Not surprisingly, this collection is generally esteemed as the best of all the Sandman books: not only are the central characters (Delirium, Destruction- who is possibly the most likeable and paradoxical of the Endless) exceptionally well constructed here, Gaiman reaches a high point in his abilities as a storyteller where each of the stories fit perfectly well within the book as a whole. Without revealing too much, Gaiman resolves several important questions in this collection that had been previously lingering. There are no 'filler' pages or plotlines here: each of the stories contribute to the book's meditations on change (note Gaiman's pun on the various meanings of 'change' throughout) and death, including the frailty and brevity of life. While Gaiman's at his most philosophic and raises some particularly thought-provoking questions (is having all knowledge a burden; need we continue with our responsibilities once we realize our roles in life are replaceable?), never does he sacrifice the quality of the stories by soapboxing. Peter Straub's Afterword is well written and ably discusses the various themes of Brief Lives.
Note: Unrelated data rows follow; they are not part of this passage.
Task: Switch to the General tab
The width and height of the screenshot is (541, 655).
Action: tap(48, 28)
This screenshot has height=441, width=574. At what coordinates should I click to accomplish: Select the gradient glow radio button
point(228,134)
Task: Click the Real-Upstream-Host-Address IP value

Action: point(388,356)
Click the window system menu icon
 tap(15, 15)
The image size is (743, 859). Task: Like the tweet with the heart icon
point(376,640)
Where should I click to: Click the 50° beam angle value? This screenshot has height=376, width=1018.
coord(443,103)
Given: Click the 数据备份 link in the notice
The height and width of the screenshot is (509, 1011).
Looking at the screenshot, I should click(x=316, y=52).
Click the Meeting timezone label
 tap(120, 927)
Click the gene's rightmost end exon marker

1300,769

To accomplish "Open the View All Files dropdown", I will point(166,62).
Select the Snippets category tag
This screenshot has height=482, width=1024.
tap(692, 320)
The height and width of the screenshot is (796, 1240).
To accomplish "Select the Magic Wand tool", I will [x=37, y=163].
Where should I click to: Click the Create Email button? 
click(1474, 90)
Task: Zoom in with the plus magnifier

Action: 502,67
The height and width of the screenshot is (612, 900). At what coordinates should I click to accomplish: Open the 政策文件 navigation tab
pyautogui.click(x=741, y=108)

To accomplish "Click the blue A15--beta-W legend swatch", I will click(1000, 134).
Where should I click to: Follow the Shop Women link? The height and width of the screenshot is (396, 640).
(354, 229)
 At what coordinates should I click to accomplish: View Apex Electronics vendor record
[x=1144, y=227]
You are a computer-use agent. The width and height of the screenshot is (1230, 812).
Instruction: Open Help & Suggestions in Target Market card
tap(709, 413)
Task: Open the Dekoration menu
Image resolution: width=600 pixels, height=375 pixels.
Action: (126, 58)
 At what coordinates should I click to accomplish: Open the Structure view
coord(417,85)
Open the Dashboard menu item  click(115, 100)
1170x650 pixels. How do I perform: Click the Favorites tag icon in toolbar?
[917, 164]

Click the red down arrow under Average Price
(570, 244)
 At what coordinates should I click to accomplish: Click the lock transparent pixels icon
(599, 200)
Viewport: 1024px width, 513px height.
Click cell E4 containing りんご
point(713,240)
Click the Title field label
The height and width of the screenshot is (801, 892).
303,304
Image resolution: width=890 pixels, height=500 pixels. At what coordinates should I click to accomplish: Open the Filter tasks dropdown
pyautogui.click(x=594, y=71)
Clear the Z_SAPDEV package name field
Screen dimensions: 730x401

I'm not a big fan of Jill Thompson's artwork; I didn't like her sparse style in Fables and Reflections and I generally don't like it here, either. However, because there is only one artist in Brief Lives, there is a continuity that lacked in some of the previous Sandman titles that often had four or five artists. Thompson does have her moments, though: I enjoyed the change in inking style she employed in Chapter 5 when the events of the story shift to a strip club (yes, Gaiman's quirky imagination runs the full gamut).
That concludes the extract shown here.